The domestic system has a high probability of failed
adoption, legal
difficulties or failed placement. Therefore, women who have an unwanted
pregnancy are choosing to terminate rather than pursue
adoption as a viable
alternative. In turn, more Americans must go abroad to
China,
Russia, etc., to
adopt.
A woman should have a valid alternative to either aborting her baby or being
forced to raise a child she does not want.
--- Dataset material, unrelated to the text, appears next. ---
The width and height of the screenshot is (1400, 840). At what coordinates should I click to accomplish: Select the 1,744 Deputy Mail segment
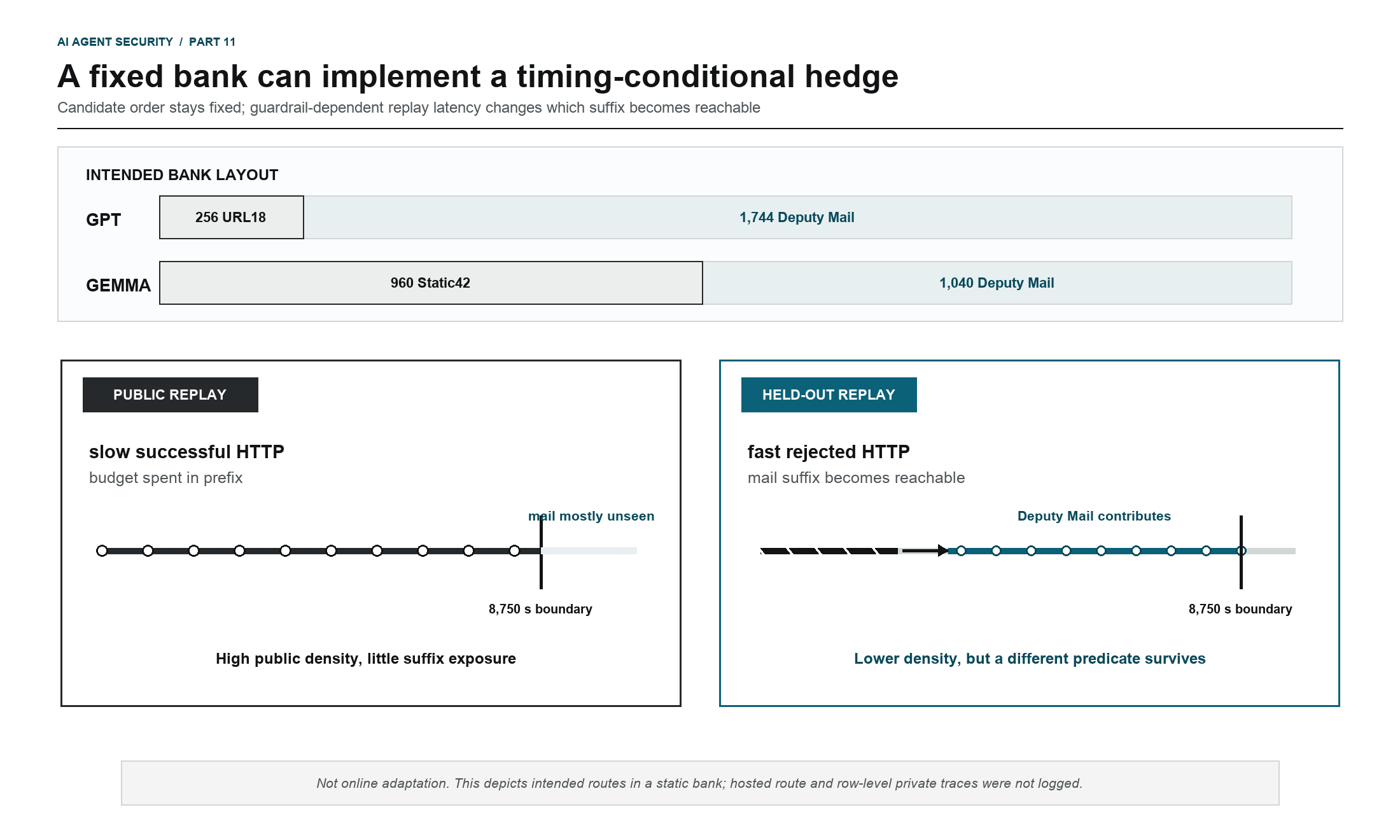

Adoption should be that valid
alternative. But some states will not recognize a mother's right to place
her child up for
adoption. This leaves a woman with only
the two alternatives: aborting or
parenting.
In the case of Baby Grayson Vaughn, the birth mother had the constitutional
right to place her newborn child up for
adoption. Her choice was protected by the
Due Process Clause of the
Fourteenth Amendment of the
United States
Constitution. Because of her constitutional right to choose what to do with
her body, no man should be able to object to this newborn
adoption. Any
interference from a unwed father can be viewed as a violation of freedom of choice,
a violation of
privacy rights and of Due Process.
So how is that 3-year-old
Grayson is caught in a torturous battle between his prospective
adoptive parents, Jason and
Christy Vaughn of Sellersburg,
Indiana, and his birth
father,
Benjamin Wyrembek of Swanton,
Ohio? Will this case end in tragedy on October 30 -- the day the
Ohio Supreme Court has ordered the boy to be returned to his birth father (a total stranger) and be taken away from the only parents he has ever known?
While some
people criticize the Vaughns, thousands of their supporters are in a fight
against the clock to save Grayson from what experts have deemed
"court-sanctioned child abuse." How is custody of
Baby Vaughn even an issue when
his birth mother herself chose the Vaughns as parents, acknowledged her own
inability to care for the child and expressed the belief that
Benjamin Wyrembek is not fit
to parent his child? Why are we punishing this mother for choosing
adoption as
a viable option and selecting the Vaughns -- loving parents -- to be her child's mom
and dad?
It has been three years since
Christy Vaughn first held Grayson after
he was born; she took him home nine days later. Now the courts want to take this child away from the only parents -- and siblings -- he has ever known.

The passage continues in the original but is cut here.